From: historyengine.richmond.edu
On January 29th, 1822, Dr. Ebenezer Basset who was the town physician of Nassau, New York was abruptly interrupted by his medical assistant Jacob Kipp, who notified the doctor of their servant girl who was terribly ill. Braving the cold, Dr. Basset attended to the black servant girl who was lying in the snow with an unusually large cut on her abdomen and right next to her was a razor blade that was covered in blood. Upon further examining the youth of fourteen, Dr. Basset noticed and began to uncover a fetus hidden underneath the snow. Dr. Basset was in complete shock at what he had just witnessed. To his amazement, the youth of fourteen had just conducted a cesarean section on herself. After Dr. Basset recovered from his shock he sent Jacob Kipp to a neighboring town to retrieve Doctors Francis and Beck to help assess the situation.

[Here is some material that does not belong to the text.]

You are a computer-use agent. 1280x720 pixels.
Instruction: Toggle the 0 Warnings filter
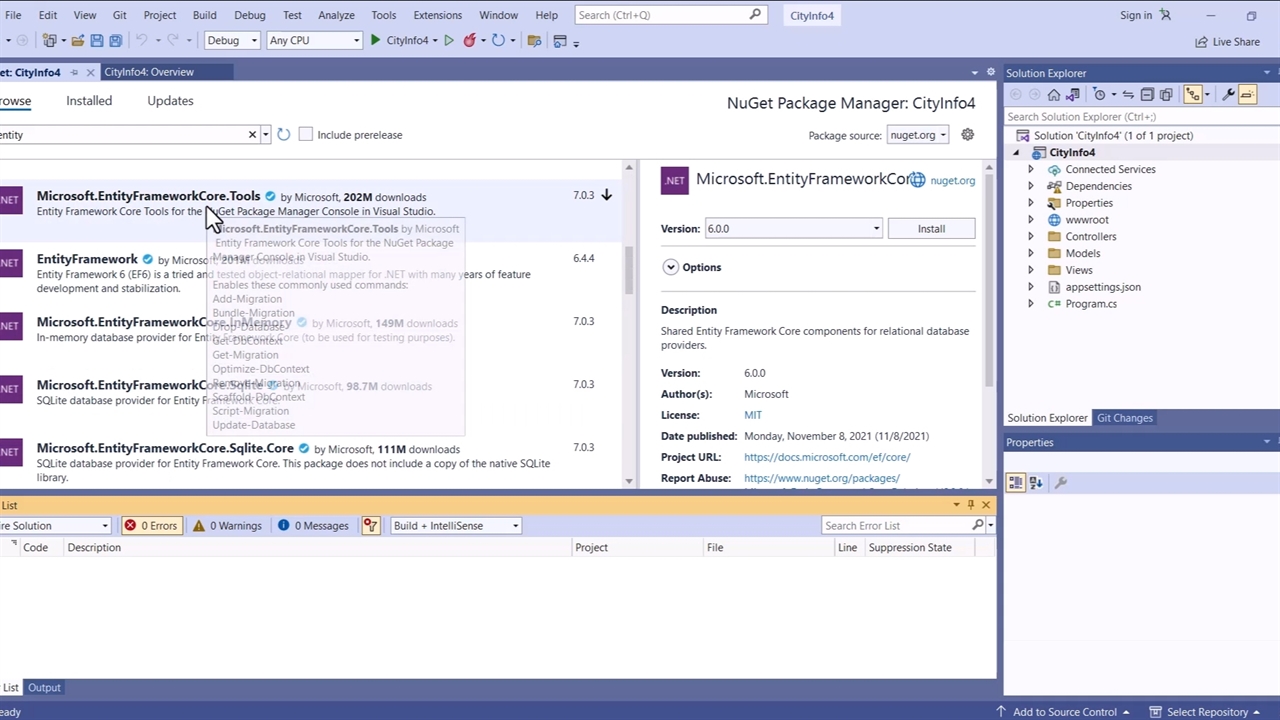[227, 526]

Upon their arrival to the city of Nassau, Dr. Basset explained to his colleagues what had occurred. The three physicians began to treat the African American servant girl while making detailed notes of the procedure. The physician’s amazement is understandable given that cesarean sections were known about, but not widely used. Even more amazing, the procedure was a self-administered one. How could a black youth of fourteen perform such a complicated procedure on herself?
Historians have always claimed that cesarean sections had been performed by slaves who came from Africa to America. In fact, the first recorded successful cesarean section was performed in Colonial America. There is an account of a doctor in Virginia by the name of Dr. Jesse Bennett who on January 14th, 1794 performed the first cesarean section on his wife with the help and guidance of their slave who was well versed in the procedure of cesarean section. According to author Herbert M. Morais who wrote, The history of the Negro in medicine, African Americans had prior knowledge and used cesarean sections in Africa and brought that knowledge with them to the early colonies of America. Although the procedure was amazing to these white doctors, it would have not been foreign to black females in this era.
1 comments:
But the photogphraph shows another Ebenezer D. Bassett - namely the first African American diplomat and Ambassador to Haiti. Was there any kind of relation between him (who was only born in 1833) and Dr. Ebenezer Bassett, the physician mentioned in this article?